• **What to produce**: Wherever the listing holds a picture, leave it out, and copy the remainder exactly.

• **Supplied entries**:
• • • • •

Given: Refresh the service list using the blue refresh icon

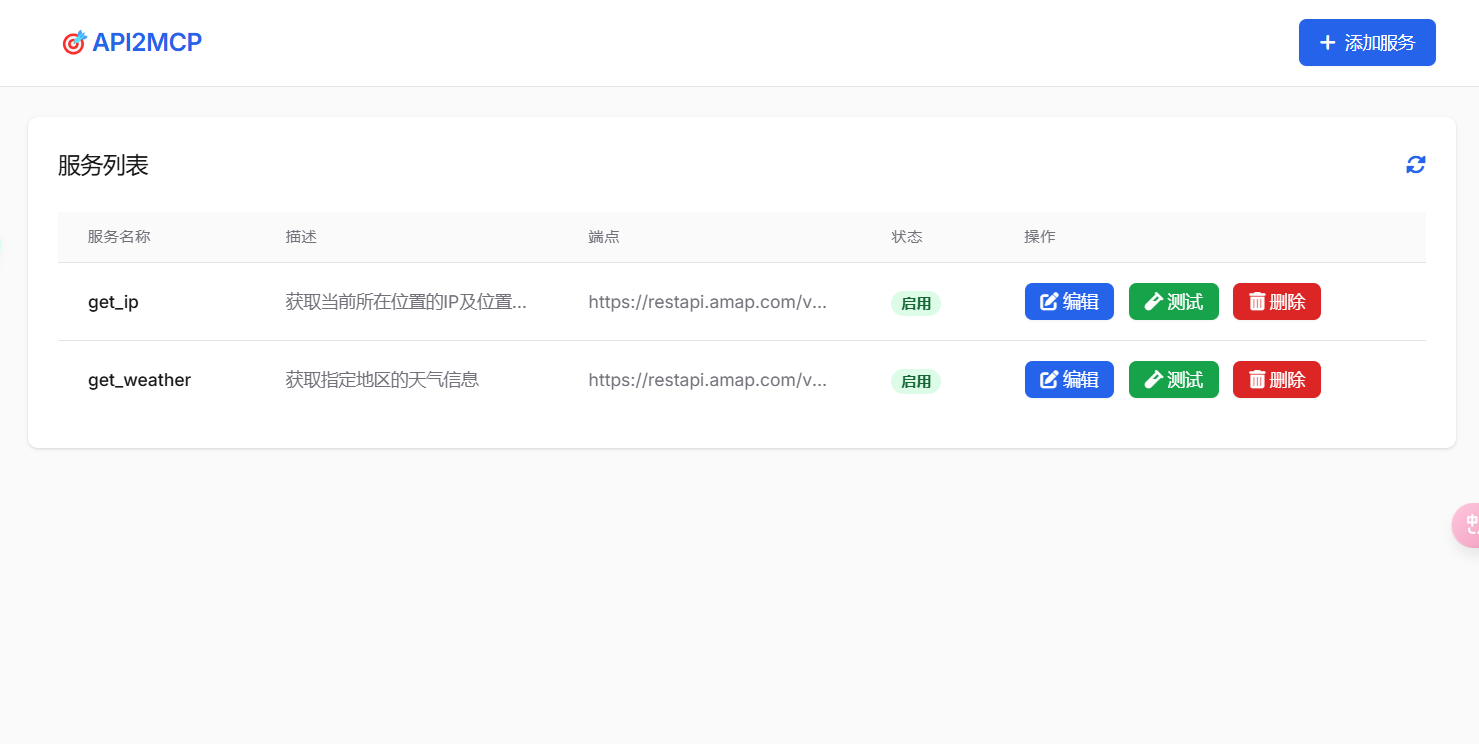Looking at the screenshot, I should 1415,164.
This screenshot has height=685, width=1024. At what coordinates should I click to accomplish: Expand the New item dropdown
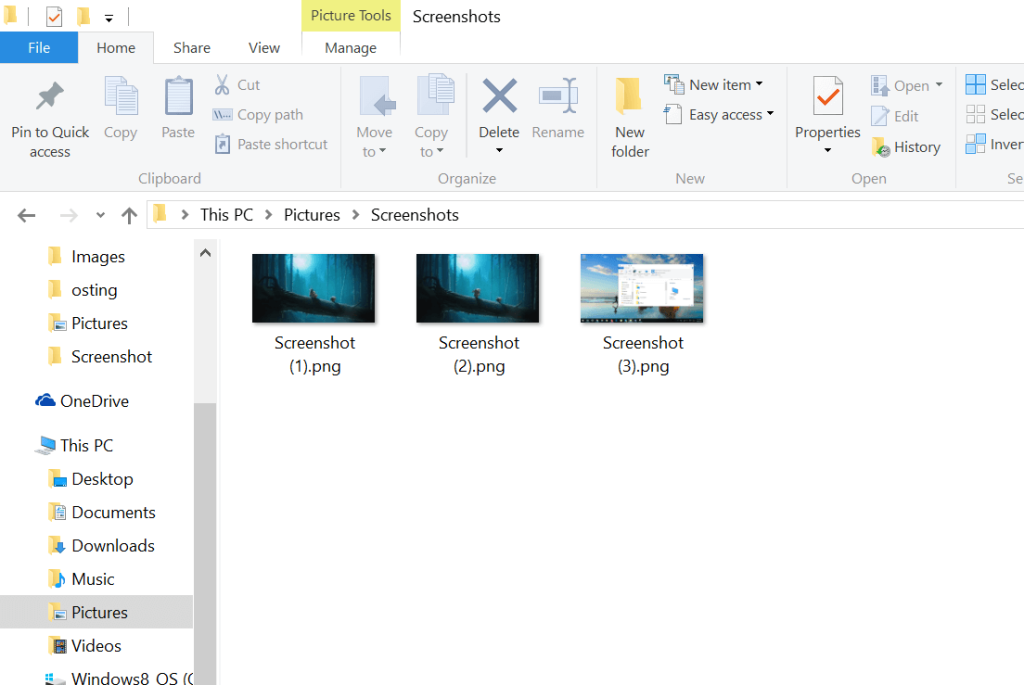click(715, 84)
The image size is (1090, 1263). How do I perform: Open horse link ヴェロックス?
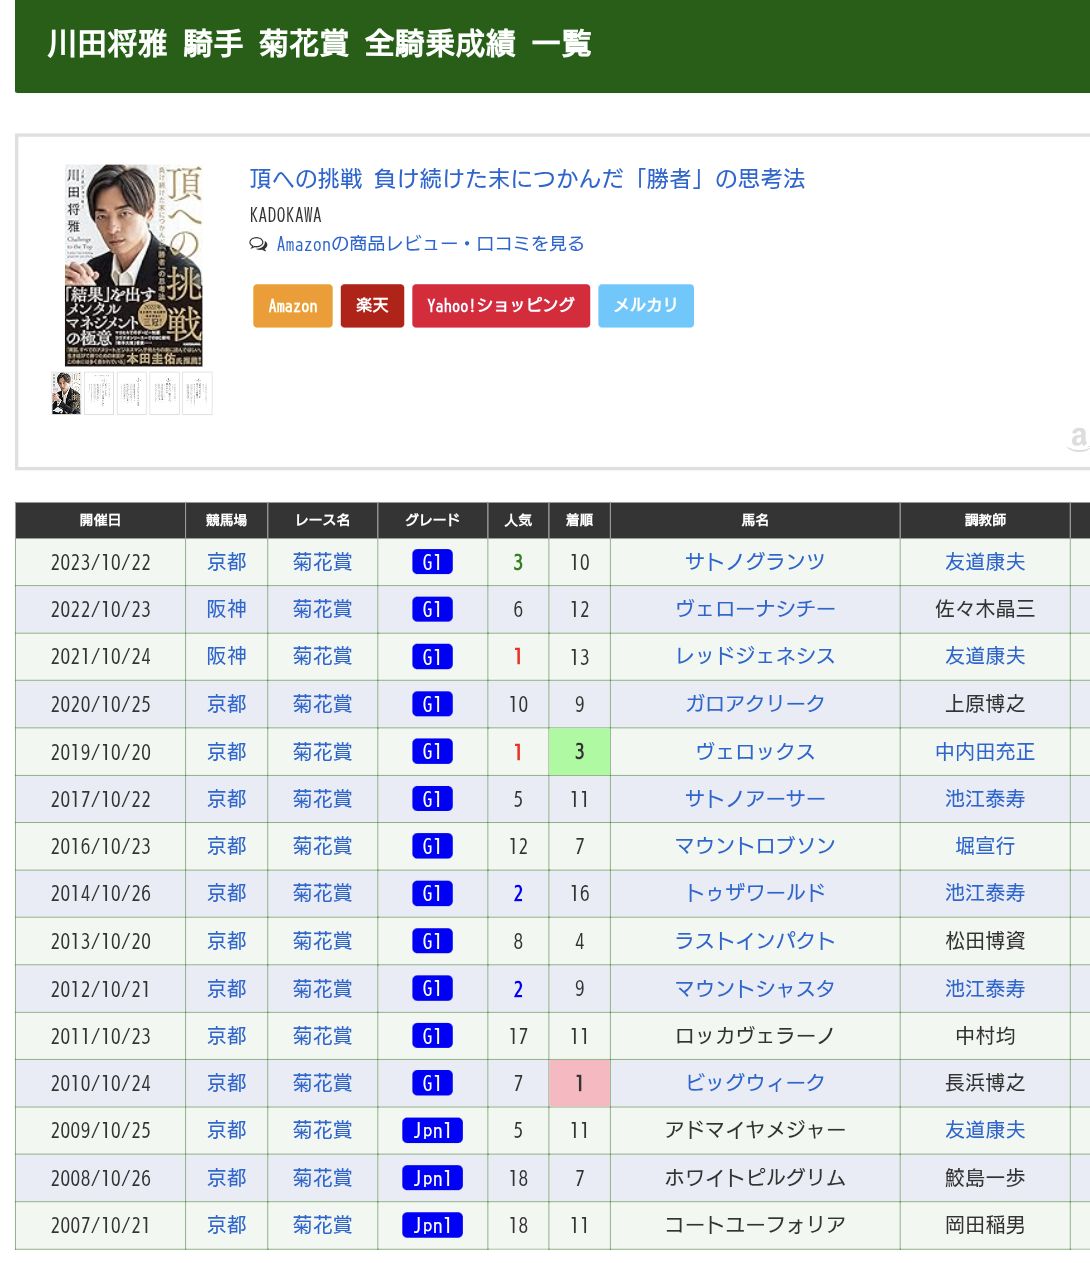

• • • • •

• **Response**:
Given: Refresh the service list using the blue refresh icon

Looking at the screenshot, I should 1415,164.
This screenshot has height=685, width=1024. At what coordinates should I click to accomplish: Expand the New item dropdown
click(715, 84)
The image size is (1090, 1263). How do I perform: Open horse link ヴェロックス?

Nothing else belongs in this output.